> [WORK INSTRUCTIONS] The entries below contain a stretch that opens with the line containing "Click the blue back arrow icon" and closes with the line containing "is (248, 515)."; set down that stretch exactly, both ends included, and nothing else.

Stored items:
* * * * *

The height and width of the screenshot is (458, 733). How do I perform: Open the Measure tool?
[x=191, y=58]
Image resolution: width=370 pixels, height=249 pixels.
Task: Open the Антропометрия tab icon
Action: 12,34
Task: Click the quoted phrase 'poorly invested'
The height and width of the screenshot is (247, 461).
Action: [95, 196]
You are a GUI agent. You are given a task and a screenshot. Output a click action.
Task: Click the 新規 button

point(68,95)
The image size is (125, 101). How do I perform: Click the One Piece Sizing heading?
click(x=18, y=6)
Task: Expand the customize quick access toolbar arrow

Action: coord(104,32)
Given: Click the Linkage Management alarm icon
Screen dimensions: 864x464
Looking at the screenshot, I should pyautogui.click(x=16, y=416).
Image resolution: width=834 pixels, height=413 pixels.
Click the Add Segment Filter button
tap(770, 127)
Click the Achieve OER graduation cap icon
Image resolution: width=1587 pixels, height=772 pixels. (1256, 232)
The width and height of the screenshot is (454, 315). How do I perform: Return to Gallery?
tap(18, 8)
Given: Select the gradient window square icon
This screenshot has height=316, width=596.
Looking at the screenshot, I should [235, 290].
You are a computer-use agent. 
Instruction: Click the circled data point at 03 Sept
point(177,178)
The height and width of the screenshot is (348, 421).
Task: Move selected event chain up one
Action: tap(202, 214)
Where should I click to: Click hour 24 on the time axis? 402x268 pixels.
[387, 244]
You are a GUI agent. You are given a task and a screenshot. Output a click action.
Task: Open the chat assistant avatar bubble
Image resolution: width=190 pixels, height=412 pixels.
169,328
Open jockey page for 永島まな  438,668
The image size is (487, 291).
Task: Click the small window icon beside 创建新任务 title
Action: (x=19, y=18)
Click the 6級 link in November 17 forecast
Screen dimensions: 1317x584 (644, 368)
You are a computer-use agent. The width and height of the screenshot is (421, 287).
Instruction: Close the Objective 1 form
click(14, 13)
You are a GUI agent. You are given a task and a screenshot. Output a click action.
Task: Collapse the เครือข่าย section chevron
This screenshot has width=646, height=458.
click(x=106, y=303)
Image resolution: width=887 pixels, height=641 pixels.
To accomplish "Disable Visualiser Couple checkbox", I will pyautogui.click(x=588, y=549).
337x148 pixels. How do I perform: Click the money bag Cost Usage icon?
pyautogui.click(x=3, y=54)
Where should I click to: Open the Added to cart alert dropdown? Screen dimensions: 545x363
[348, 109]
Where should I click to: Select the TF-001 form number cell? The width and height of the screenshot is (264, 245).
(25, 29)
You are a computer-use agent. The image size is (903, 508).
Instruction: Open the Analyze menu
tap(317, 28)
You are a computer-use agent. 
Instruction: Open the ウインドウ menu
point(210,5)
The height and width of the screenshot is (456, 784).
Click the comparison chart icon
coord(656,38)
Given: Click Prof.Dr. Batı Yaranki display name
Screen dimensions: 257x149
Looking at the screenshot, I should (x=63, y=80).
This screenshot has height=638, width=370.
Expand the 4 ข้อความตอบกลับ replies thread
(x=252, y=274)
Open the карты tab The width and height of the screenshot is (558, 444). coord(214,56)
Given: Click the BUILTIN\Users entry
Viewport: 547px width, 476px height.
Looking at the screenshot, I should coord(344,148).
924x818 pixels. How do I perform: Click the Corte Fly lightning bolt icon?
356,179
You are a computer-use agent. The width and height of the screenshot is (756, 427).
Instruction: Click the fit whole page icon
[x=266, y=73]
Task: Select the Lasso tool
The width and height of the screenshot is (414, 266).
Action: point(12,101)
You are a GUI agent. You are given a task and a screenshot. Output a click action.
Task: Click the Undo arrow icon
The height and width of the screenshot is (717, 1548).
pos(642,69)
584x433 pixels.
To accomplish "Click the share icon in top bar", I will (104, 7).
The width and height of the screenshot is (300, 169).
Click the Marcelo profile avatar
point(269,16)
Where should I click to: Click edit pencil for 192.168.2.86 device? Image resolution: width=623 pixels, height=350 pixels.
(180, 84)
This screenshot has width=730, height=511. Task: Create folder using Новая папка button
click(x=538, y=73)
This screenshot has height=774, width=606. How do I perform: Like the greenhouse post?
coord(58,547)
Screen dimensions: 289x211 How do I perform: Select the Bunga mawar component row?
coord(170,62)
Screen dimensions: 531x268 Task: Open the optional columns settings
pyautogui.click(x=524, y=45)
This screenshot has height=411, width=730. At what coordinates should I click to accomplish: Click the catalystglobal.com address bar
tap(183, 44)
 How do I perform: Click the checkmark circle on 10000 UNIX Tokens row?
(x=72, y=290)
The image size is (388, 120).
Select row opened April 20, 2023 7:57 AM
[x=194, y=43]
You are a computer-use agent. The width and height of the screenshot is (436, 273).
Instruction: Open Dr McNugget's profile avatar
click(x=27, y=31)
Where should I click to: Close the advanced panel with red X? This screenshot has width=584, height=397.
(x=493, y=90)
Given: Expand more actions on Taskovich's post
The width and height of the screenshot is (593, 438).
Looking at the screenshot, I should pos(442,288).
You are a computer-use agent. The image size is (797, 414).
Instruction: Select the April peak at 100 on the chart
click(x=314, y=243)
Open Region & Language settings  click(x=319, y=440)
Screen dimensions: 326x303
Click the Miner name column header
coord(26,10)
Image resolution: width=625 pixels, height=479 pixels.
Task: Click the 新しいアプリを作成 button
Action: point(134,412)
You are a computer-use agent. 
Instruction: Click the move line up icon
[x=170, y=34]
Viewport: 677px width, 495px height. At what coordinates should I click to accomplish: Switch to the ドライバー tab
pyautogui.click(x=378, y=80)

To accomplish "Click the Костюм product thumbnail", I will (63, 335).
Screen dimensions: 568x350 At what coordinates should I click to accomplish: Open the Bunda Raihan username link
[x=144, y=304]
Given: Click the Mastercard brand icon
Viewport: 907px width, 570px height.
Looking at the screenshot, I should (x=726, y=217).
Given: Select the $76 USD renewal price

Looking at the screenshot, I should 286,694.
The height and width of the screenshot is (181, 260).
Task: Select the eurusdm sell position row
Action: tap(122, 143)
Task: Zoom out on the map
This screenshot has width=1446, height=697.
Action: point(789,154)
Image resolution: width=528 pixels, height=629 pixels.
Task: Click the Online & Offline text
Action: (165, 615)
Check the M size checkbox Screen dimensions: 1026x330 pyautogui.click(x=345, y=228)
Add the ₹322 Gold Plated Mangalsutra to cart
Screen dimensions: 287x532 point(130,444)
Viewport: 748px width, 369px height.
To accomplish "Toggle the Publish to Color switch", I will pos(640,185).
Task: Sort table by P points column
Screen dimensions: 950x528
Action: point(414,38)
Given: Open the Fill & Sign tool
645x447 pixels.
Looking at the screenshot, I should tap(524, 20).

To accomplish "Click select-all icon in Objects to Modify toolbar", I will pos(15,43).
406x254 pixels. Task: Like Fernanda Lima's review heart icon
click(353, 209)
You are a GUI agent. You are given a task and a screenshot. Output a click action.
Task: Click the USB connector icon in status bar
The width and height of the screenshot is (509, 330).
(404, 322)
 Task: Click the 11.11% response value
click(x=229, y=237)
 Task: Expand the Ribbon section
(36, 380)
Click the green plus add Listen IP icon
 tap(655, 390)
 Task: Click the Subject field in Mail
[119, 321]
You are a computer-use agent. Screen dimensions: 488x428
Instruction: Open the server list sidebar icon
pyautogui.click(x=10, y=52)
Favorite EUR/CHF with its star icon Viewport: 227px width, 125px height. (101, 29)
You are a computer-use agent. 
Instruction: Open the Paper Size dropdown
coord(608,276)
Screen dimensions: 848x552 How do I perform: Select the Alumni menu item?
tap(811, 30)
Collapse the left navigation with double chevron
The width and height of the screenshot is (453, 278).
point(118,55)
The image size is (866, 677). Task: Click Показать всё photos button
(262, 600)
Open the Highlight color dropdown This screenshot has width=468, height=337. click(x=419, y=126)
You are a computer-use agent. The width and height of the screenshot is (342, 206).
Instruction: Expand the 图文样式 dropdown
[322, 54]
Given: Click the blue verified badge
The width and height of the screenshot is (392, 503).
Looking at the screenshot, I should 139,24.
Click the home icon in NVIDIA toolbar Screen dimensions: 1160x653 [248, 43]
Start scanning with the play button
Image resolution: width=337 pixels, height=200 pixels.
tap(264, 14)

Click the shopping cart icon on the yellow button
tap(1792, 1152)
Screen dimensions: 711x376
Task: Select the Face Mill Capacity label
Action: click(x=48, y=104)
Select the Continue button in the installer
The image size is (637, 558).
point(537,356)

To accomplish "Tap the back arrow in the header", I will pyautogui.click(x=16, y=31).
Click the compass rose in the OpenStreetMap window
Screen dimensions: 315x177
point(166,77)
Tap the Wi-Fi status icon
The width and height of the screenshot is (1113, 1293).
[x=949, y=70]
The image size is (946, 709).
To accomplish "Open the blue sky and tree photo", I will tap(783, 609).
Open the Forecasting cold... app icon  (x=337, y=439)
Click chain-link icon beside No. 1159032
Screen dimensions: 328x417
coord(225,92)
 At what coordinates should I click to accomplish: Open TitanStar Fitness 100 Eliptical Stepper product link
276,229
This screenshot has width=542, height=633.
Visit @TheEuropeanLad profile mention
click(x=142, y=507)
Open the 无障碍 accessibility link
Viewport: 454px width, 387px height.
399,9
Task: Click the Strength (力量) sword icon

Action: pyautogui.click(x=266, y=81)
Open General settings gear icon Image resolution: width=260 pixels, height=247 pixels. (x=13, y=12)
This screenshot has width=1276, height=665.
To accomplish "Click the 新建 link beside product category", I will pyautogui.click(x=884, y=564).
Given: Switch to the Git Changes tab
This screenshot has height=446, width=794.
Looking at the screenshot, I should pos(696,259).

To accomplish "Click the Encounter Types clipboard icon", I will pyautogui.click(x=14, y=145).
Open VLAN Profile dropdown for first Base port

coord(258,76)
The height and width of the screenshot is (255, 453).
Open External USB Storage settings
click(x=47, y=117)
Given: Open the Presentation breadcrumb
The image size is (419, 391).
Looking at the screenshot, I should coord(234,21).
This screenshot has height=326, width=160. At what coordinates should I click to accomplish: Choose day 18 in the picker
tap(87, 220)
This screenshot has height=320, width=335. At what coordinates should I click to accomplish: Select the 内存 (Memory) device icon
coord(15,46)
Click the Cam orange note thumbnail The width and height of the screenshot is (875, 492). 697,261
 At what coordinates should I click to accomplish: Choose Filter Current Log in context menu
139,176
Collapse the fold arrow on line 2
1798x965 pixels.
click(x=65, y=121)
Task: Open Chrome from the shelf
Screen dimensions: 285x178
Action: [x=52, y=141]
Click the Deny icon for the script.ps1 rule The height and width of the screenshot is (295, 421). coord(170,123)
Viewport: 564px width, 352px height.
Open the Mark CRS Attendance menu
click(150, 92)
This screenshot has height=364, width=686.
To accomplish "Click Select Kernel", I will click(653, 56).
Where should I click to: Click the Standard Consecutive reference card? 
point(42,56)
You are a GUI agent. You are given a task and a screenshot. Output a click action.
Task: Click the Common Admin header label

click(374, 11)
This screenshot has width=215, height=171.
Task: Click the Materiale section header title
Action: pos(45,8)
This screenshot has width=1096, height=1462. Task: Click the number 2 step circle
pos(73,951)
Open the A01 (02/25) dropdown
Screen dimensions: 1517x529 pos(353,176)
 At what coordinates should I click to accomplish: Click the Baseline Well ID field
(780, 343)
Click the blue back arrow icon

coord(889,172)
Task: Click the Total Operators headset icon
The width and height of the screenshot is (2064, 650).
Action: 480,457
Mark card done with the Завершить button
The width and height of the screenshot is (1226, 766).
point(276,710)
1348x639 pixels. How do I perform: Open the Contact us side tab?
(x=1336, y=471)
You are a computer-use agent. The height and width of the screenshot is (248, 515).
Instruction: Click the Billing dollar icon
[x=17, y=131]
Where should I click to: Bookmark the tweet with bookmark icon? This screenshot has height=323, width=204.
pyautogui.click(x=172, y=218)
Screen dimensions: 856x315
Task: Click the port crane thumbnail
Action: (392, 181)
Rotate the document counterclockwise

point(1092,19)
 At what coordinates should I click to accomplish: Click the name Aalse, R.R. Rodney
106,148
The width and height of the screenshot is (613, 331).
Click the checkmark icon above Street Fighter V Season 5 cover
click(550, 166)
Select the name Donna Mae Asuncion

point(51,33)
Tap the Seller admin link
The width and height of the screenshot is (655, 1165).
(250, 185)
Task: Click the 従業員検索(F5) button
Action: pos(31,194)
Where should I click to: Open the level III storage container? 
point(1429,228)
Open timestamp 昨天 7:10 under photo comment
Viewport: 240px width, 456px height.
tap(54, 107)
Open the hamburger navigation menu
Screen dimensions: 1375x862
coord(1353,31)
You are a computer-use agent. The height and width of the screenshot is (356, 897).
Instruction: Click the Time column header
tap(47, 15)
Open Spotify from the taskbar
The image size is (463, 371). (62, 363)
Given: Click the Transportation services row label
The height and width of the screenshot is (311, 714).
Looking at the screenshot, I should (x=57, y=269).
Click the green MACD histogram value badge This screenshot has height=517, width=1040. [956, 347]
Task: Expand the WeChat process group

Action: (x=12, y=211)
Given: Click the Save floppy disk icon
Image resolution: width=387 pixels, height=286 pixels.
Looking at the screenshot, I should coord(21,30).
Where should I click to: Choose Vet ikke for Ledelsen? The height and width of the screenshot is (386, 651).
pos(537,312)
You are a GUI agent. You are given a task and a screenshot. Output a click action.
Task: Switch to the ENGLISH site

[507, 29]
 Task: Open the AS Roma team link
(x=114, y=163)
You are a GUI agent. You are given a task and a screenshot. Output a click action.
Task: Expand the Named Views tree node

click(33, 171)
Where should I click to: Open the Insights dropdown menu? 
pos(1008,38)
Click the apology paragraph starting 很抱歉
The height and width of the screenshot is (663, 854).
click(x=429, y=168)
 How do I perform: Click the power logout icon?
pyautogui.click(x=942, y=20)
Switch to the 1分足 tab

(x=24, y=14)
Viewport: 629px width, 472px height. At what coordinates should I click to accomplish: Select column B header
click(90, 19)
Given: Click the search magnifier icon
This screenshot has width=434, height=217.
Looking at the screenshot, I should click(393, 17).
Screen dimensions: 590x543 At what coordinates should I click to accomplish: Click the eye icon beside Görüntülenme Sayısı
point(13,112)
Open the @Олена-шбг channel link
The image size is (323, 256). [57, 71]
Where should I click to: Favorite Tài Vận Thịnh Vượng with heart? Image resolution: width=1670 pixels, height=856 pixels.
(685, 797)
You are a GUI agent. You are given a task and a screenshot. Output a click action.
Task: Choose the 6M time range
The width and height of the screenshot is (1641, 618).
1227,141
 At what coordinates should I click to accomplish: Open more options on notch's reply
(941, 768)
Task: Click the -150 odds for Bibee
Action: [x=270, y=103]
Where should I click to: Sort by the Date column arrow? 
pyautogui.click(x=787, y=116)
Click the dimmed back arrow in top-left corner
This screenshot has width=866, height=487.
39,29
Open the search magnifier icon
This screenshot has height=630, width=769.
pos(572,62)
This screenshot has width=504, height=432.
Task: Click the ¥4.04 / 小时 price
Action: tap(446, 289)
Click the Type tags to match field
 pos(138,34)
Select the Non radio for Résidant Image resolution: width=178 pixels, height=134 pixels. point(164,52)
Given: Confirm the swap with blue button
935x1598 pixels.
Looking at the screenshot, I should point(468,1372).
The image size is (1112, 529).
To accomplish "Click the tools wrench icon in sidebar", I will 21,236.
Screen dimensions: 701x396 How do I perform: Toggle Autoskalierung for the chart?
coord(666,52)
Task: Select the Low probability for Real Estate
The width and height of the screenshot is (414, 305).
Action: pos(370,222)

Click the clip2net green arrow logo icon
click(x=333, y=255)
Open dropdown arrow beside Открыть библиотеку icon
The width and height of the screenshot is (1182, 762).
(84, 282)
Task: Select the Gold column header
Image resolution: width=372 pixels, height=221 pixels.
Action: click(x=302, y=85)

* * * * *

> [TASK RESPONSE]
Click the blue back arrow icon

coord(889,172)
Task: Click the Total Operators headset icon
The width and height of the screenshot is (2064, 650).
Action: 480,457
Mark card done with the Завершить button
The width and height of the screenshot is (1226, 766).
point(276,710)
1348x639 pixels. How do I perform: Open the Contact us side tab?
(x=1336, y=471)
You are a computer-use agent. The height and width of the screenshot is (248, 515).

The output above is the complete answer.